### [Problem description]
Please reproduce each of the following entries exactly.
'''
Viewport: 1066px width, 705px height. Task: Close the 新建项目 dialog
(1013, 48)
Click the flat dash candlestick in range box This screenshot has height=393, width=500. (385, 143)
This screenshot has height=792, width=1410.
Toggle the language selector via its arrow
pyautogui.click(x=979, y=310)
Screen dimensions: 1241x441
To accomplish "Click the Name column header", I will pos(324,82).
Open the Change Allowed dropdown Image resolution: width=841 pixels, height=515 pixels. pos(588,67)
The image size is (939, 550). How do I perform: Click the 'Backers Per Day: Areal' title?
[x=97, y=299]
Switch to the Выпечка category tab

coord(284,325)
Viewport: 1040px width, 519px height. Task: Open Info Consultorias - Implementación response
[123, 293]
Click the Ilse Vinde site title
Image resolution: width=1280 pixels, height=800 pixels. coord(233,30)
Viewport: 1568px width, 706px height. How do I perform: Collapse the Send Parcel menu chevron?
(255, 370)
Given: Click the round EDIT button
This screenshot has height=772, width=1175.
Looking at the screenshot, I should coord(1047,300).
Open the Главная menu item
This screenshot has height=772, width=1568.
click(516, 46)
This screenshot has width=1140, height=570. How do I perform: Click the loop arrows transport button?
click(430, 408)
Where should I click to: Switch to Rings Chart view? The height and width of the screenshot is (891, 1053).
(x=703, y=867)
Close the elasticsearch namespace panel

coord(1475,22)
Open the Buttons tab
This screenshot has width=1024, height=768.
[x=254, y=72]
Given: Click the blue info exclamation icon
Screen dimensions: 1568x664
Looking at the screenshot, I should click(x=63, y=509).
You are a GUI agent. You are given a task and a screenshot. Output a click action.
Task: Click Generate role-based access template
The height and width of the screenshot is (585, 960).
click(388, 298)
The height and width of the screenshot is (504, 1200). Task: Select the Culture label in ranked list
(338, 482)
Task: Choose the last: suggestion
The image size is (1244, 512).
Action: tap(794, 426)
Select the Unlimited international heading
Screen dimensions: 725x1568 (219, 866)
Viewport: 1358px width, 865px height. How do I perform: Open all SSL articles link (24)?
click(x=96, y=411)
'''
### [Reply to the task]
Viewport: 1066px width, 705px height. Task: Close the 新建项目 dialog
(1013, 48)
Click the flat dash candlestick in range box This screenshot has height=393, width=500. (385, 143)
This screenshot has height=792, width=1410.
Toggle the language selector via its arrow
pyautogui.click(x=979, y=310)
Screen dimensions: 1241x441
To accomplish "Click the Name column header", I will pos(324,82).
Open the Change Allowed dropdown Image resolution: width=841 pixels, height=515 pixels. pos(588,67)
The image size is (939, 550). How do I perform: Click the 'Backers Per Day: Areal' title?
[x=97, y=299]
Switch to the Выпечка category tab

coord(284,325)
Viewport: 1040px width, 519px height. Task: Open Info Consultorias - Implementación response
[123, 293]
Click the Ilse Vinde site title
Image resolution: width=1280 pixels, height=800 pixels. coord(233,30)
Viewport: 1568px width, 706px height. How do I perform: Collapse the Send Parcel menu chevron?
(255, 370)
Given: Click the round EDIT button
This screenshot has height=772, width=1175.
Looking at the screenshot, I should coord(1047,300).
Open the Главная menu item
This screenshot has height=772, width=1568.
click(516, 46)
This screenshot has width=1140, height=570. How do I perform: Click the loop arrows transport button?
click(430, 408)
Where should I click to: Switch to Rings Chart view? The height and width of the screenshot is (891, 1053).
(x=703, y=867)
Close the elasticsearch namespace panel

coord(1475,22)
Open the Buttons tab
This screenshot has width=1024, height=768.
[x=254, y=72]
Given: Click the blue info exclamation icon
Screen dimensions: 1568x664
Looking at the screenshot, I should click(x=63, y=509).
You are a GUI agent. You are given a task and a screenshot. Output a click action.
Task: Click Generate role-based access template
The height and width of the screenshot is (585, 960).
click(388, 298)
The height and width of the screenshot is (504, 1200). Task: Select the Culture label in ranked list
(338, 482)
Task: Choose the last: suggestion
The image size is (1244, 512).
Action: tap(794, 426)
Select the Unlimited international heading
Screen dimensions: 725x1568 (219, 866)
Viewport: 1358px width, 865px height. How do I perform: Open all SSL articles link (24)?
click(x=96, y=411)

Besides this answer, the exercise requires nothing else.